The partnership between the Canton, Massachusetts-based fast-food chain and the state of Rhode Island got 82 Moderna shots in arms — 23 at the Dunkin’ on Social Street in Woonsocket, 18 at the Dunkin’ on Ten Rod Road in North Kingstown, 18 at the Dunkin’ on Armistice Boulevard in Pawtucket, 14 at the Dunkin’ on Mineral Spring Avenue in North Providence, and nine at the Dunkin’ on Main Street in West Warwick.


That’s only a fraction of the total number of doses given in Rhode Island Wednesday (1,196 first doses, 3,311 total). But it is part of the state’s efforts to meet people where they are and get people vaccinated when they might not be opposed to it, but also aren’t going out of their way to get it done.

When speaking of proportions, though, there’s a more impressive figure: On Iced Coffee Day, Dunkin’ also donates $1 from every iced coffee or cold brew purchase in Rhode Island or Bristol County, Massachusetts to Hasbro Children’s Hospital in Providence. The grand total this year: More than $140,000, per spokesman Chris Raia.

The population of Rhode Island and Bristol County, Massachusetts together is about 1.6 million. That means nearly a tenth of people in the area was drinking a cold brew or iced coffee on Wednesday. The nice weather helped move coffees, and so did the sense that everyone is eager to get back to normal life and the things they’ve always enjoyed, said Molly Loh, who works in Dunkin’ field marketing and helped arrange the fundraiser with franchisees.


“It was nice to get back out and have everybody come together for this great cause,” Loh said.

Karli Blossom works in development at Hasbro Children’s Hospital and helps lead the initiative for the institution, which is owned by Lifespan Corp.

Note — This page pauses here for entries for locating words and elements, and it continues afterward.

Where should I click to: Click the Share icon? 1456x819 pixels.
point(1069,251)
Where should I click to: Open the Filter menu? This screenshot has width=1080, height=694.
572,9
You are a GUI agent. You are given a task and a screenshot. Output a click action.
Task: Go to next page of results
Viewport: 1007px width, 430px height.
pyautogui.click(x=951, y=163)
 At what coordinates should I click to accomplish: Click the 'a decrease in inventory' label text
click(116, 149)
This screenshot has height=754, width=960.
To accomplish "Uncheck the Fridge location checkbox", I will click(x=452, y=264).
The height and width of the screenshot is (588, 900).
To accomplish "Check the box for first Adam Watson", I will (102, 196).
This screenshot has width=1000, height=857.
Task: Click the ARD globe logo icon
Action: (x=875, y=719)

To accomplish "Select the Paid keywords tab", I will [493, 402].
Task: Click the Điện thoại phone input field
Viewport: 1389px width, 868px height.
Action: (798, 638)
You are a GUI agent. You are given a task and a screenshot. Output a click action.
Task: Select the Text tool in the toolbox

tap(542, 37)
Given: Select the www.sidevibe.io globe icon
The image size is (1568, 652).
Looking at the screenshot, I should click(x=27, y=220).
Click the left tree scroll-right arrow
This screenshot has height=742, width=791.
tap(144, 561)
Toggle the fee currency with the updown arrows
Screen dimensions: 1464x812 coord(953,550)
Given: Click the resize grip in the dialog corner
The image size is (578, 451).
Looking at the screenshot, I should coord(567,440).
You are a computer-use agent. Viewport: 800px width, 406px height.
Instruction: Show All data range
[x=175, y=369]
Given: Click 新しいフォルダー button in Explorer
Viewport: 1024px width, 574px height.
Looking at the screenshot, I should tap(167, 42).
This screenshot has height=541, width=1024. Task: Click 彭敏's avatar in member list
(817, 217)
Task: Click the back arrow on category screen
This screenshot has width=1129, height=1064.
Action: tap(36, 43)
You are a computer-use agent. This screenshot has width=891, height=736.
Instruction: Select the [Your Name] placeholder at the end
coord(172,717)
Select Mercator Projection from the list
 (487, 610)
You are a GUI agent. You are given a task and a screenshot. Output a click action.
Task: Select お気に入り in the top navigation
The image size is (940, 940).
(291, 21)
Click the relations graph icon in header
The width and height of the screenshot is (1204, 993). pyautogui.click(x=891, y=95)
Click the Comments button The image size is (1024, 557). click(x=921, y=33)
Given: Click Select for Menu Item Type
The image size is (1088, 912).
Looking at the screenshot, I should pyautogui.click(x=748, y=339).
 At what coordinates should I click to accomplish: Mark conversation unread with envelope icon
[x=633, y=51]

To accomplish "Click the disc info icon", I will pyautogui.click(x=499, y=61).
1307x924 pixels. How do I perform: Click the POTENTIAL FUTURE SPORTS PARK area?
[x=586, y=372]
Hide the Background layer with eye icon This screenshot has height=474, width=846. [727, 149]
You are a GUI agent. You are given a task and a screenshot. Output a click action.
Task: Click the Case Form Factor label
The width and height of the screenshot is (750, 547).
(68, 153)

She did her part.

“I have a Dunkin’ iced coffee every day,” Blossom said Thursday, “but yesterday I had two.”

Her order is a medium cold brew black. She downed two of them as she worked on the fundraiser Wednesday.

“It feels good to be able to do something small like that that still has a big impact,” Blossom said. “You think a dollar’s not going to make a big difference, but you hear it’s $140,000 because 140,000 coffees were sold, and it tells you what kind of impact you can have.”